Mais recentemente, a possibilidade de uma nova greve havia sido discutida em encontro realizado em Santos (SP), em meados de março..
Após reuniões com o governo federal, representantes dos caminhoneiros decidiram suspender a possibilidade de uma nova paralisação nacional. A decisão foi tomada depois da publicação de medidas que reforçam a obrigatoriedade do pagamento do piso mínimo do frete no país. As informações são da Agência Brasil.
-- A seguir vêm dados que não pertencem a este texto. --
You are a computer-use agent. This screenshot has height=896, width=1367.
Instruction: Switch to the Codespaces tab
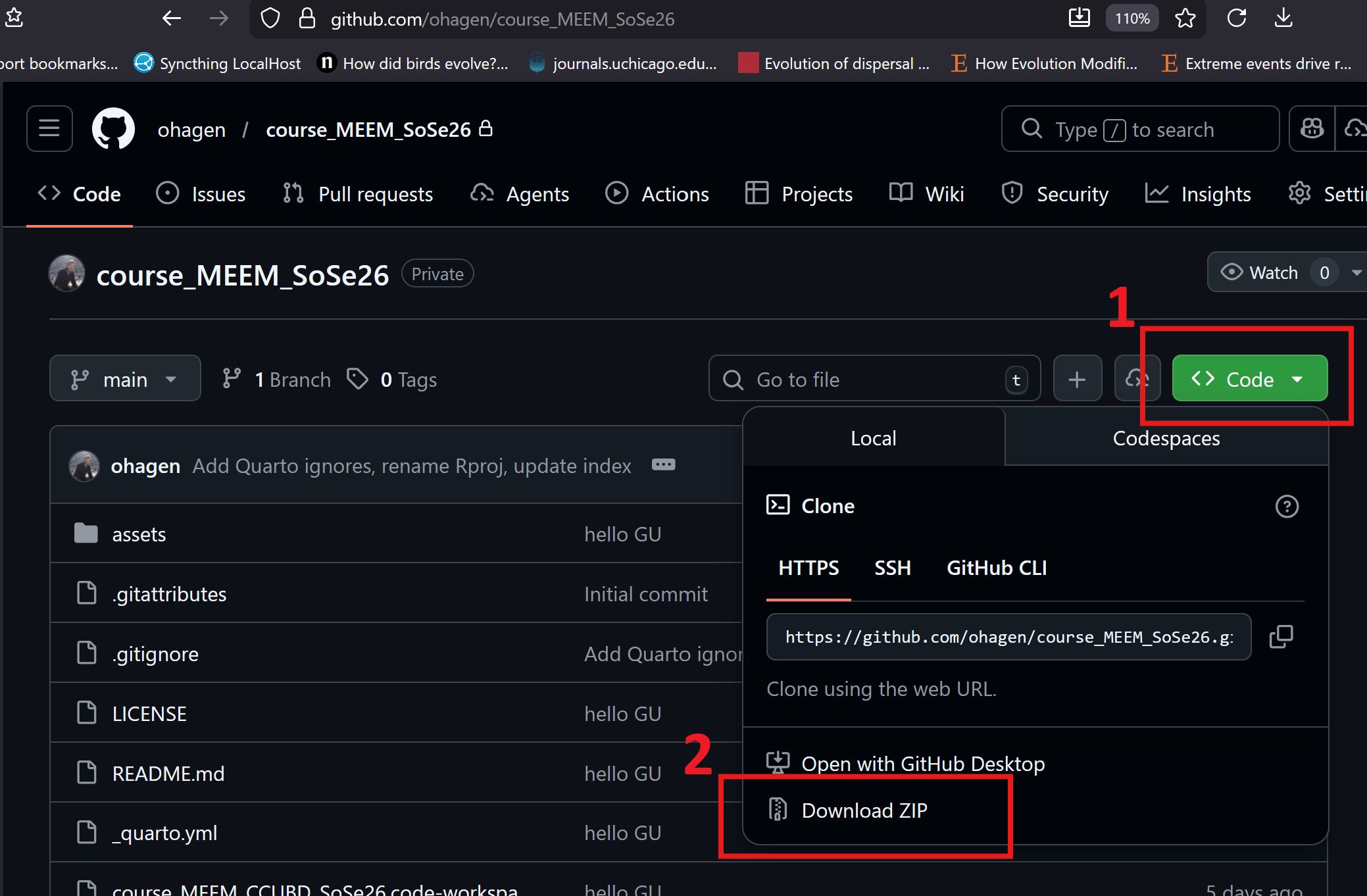coord(1166,438)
As mudanças foram oficializadas com a edição da Medida Provisória 1.343/2026, publicada nesta quarta-feira (25), e com as Resoluções 6.077/2026 e 6.078/2026 da Agência Nacional de Transportes Terrestres (ANTT). As normas criam mecanismos para garantir que os valores mínimos estabelecidos para o transporte de cargas sejam cumpridos.
A pauta é uma antiga reivindicação da categoria, intensificada desde a paralisação nacional de 2018, que durou dez dias e provocou impactos em diversos setores da economia. Mais recentemente, a possibilidade de uma nova greve havia sido discutida em encontro realizado em Santos (SP), em meados de março.
Entre as medidas anunciadas, a Resolução 6.077 prevê sanções progressivas para empresas e contratantes que descumprirem o piso mínimo do frete. Já a Resolução 6.078 determina o bloqueio da emissão do Código Identificador da Operação de Transporte (Ciot) em casos de fretes contratados abaixo do valor estabelecido. Sem o registro, o transporte é considerado irregular e não pode circular.
As resoluções regulamentam a Medida Provisória 1.343, que já está em vigor, mas ainda precisa ser aprovada pelo Congresso Nacional. O texto tem validade inicial de 60 dias, podendo ser prorrogado por igual período. Caso não seja votado por deputados e senadores, a medida perde validade na segunda metade de julho.
Com o avanço das negociações e a adoção das novas regras, a categoria optou por aguardar os desdobramentos no Congresso antes de retomar qualquer mobilização nacional.